__Brief__.
A word-for-word transcription of the data below is required.
─── Data for analysis
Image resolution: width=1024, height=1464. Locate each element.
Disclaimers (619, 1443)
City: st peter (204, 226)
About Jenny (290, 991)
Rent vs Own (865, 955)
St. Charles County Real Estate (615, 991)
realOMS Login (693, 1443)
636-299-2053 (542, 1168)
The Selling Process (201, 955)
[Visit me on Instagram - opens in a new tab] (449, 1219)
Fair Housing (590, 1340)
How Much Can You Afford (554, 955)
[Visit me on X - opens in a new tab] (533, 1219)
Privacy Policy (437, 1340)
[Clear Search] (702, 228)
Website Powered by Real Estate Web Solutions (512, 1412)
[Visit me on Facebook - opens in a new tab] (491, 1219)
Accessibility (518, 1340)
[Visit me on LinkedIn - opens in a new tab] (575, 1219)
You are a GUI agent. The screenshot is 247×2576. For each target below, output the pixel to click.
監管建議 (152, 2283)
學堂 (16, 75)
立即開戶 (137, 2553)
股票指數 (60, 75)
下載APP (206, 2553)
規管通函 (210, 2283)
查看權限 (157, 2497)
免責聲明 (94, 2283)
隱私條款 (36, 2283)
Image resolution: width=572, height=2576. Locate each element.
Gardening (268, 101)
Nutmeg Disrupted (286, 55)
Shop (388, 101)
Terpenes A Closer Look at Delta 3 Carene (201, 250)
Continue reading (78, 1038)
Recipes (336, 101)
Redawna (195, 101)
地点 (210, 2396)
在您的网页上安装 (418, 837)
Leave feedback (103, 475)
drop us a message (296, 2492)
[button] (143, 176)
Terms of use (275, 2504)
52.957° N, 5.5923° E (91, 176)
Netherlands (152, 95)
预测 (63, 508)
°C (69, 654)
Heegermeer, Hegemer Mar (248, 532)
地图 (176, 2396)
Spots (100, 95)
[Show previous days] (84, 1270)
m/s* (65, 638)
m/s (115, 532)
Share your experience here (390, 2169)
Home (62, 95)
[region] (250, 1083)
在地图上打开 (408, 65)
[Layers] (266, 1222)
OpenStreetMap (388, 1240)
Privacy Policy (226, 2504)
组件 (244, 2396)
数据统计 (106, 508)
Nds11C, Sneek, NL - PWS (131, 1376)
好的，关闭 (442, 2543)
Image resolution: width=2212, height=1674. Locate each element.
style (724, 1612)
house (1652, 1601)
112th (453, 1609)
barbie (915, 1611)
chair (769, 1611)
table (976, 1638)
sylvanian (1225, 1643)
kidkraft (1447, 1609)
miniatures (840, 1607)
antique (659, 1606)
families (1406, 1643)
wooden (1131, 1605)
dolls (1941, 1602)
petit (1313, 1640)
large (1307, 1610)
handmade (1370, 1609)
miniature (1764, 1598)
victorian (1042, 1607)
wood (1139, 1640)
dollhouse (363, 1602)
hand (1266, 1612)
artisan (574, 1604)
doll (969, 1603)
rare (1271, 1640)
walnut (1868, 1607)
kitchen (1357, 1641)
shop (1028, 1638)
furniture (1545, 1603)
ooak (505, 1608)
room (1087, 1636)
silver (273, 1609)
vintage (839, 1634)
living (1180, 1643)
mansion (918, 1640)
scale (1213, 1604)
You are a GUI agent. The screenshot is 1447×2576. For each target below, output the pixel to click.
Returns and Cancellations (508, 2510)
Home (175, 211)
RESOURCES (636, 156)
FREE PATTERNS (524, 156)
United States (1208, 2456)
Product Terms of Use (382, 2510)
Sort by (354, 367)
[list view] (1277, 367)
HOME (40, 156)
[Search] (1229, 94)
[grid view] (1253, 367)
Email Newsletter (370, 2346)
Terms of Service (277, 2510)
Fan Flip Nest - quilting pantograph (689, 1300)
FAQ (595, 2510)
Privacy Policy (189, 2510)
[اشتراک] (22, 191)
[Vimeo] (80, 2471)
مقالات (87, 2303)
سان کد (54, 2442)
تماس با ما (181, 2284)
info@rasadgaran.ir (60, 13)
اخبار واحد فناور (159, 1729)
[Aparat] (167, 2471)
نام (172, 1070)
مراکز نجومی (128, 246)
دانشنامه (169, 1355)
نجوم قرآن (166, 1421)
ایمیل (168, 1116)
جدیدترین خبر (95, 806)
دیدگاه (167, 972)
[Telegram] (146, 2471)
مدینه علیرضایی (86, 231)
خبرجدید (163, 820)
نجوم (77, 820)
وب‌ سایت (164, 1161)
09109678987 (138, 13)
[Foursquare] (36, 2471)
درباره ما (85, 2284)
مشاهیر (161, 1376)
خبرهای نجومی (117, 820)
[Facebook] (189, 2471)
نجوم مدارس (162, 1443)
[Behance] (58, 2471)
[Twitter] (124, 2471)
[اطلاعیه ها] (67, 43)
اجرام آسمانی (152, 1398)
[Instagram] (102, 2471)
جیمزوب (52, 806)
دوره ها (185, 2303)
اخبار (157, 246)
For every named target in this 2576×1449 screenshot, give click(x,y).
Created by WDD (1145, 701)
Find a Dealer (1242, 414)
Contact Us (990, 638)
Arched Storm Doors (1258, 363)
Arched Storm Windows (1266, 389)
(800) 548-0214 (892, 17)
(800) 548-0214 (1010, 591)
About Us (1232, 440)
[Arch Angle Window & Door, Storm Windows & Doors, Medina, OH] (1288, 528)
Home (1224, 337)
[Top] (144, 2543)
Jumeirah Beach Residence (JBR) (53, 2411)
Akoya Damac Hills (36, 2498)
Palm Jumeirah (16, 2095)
──────
__Solution for this task__.
Image resolution: width=1024, height=1464. Locate each element.
Disclaimers (619, 1443)
City: st peter (204, 226)
About Jenny (290, 991)
Rent vs Own (865, 955)
St. Charles County Real Estate (615, 991)
realOMS Login (693, 1443)
636-299-2053 (542, 1168)
The Selling Process (201, 955)
[Visit me on Instagram - opens in a new tab] (449, 1219)
Fair Housing (590, 1340)
How Much Can You Afford (554, 955)
[Visit me on X - opens in a new tab] (533, 1219)
Privacy Policy (437, 1340)
[Clear Search] (702, 228)
Website Powered by Real Estate Web Solutions (512, 1412)
[Visit me on Facebook - opens in a new tab] (491, 1219)
Accessibility (518, 1340)
[Visit me on LinkedIn - opens in a new tab] (575, 1219)
You are a GUI agent. The screenshot is 247×2576. For each target below, output the pixel to click.
監管建議 (152, 2283)
學堂 (16, 75)
立即開戶 (137, 2553)
股票指數 (60, 75)
下載APP (206, 2553)
規管通函 (210, 2283)
查看權限 (157, 2497)
免責聲明 (94, 2283)
隱私條款 (36, 2283)
Image resolution: width=572, height=2576. Locate each element.
Gardening (268, 101)
Nutmeg Disrupted (286, 55)
Shop (388, 101)
Terpenes A Closer Look at Delta 3 Carene (201, 250)
Continue reading (78, 1038)
Recipes (336, 101)
Redawna (195, 101)
地点 (210, 2396)
在您的网页上安装 (418, 837)
Leave feedback (103, 475)
drop us a message (296, 2492)
[button] (143, 176)
Terms of use (275, 2504)
52.957° N, 5.5923° E (91, 176)
Netherlands (152, 95)
预测 (63, 508)
°C (69, 654)
Heegermeer, Hegemer Mar (248, 532)
地图 (176, 2396)
Spots (100, 95)
[Show previous days] (84, 1270)
m/s* (65, 638)
m/s (115, 532)
Share your experience here (390, 2169)
Home (62, 95)
[region] (250, 1083)
在地图上打开 (408, 65)
[Layers] (266, 1222)
OpenStreetMap (388, 1240)
Privacy Policy (226, 2504)
组件 (244, 2396)
数据统计 (106, 508)
Nds11C, Sneek, NL - PWS (131, 1376)
好的，关闭 (442, 2543)
Image resolution: width=2212, height=1674. Locate each element.
style (724, 1612)
house (1652, 1601)
112th (453, 1609)
barbie (915, 1611)
chair (769, 1611)
table (976, 1638)
sylvanian (1225, 1643)
kidkraft (1447, 1609)
miniatures (840, 1607)
antique (659, 1606)
families (1406, 1643)
wooden (1131, 1605)
dolls (1941, 1602)
petit (1313, 1640)
large (1307, 1610)
handmade (1370, 1609)
miniature (1764, 1598)
victorian (1042, 1607)
wood (1139, 1640)
dollhouse (363, 1602)
hand (1266, 1612)
artisan (574, 1604)
doll (969, 1603)
rare (1271, 1640)
walnut (1868, 1607)
kitchen (1357, 1641)
shop (1028, 1638)
furniture (1545, 1603)
ooak (505, 1608)
room (1087, 1636)
silver (273, 1609)
vintage (839, 1634)
living (1180, 1643)
mansion (918, 1640)
scale (1213, 1604)
You are a GUI agent. The screenshot is 1447×2576. For each target below, output the pixel to click.
Returns and Cancellations (508, 2510)
Home (175, 211)
RESOURCES (636, 156)
FREE PATTERNS (524, 156)
United States (1208, 2456)
Product Terms of Use (382, 2510)
Sort by (354, 367)
[list view] (1277, 367)
HOME (40, 156)
[Search] (1229, 94)
[grid view] (1253, 367)
Email Newsletter (370, 2346)
Terms of Service (277, 2510)
Fan Flip Nest - quilting pantograph (689, 1300)
FAQ (595, 2510)
Privacy Policy (189, 2510)
[اشتراک] (22, 191)
[Vimeo] (80, 2471)
مقالات (87, 2303)
سان کد (54, 2442)
تماس با ما (181, 2284)
info@rasadgaran.ir (60, 13)
اخبار واحد فناور (159, 1729)
[Aparat] (167, 2471)
نام (172, 1070)
مراکز نجومی (128, 246)
دانشنامه (169, 1355)
نجوم قرآن (166, 1421)
ایمیل (168, 1116)
جدیدترین خبر (95, 806)
دیدگاه (167, 972)
[Telegram] (146, 2471)
مدینه علیرضایی (86, 231)
خبرجدید (163, 820)
نجوم (77, 820)
وب‌ سایت (164, 1161)
09109678987 (138, 13)
[Foursquare] (36, 2471)
درباره ما (85, 2284)
مشاهیر (161, 1376)
خبرهای نجومی (117, 820)
[Facebook] (189, 2471)
نجوم مدارس (162, 1443)
[Behance] (58, 2471)
[Twitter] (124, 2471)
[اطلاعیه ها] (67, 43)
اجرام آسمانی (152, 1398)
[Instagram] (102, 2471)
جیمزوب (52, 806)
دوره ها (185, 2303)
اخبار (157, 246)
For every named target in this 2576×1449 screenshot, give click(x,y).
Created by WDD (1145, 701)
Find a Dealer (1242, 414)
Contact Us (990, 638)
Arched Storm Doors (1258, 363)
Arched Storm Windows (1266, 389)
(800) 548-0214 (892, 17)
(800) 548-0214 (1010, 591)
About Us (1232, 440)
[Arch Angle Window & Door, Storm Windows & Doors, Medina, OH] (1288, 528)
Home (1224, 337)
[Top] (144, 2543)
Jumeirah Beach Residence (JBR) (53, 2411)
Akoya Damac Hills (36, 2498)
Palm Jumeirah (16, 2095)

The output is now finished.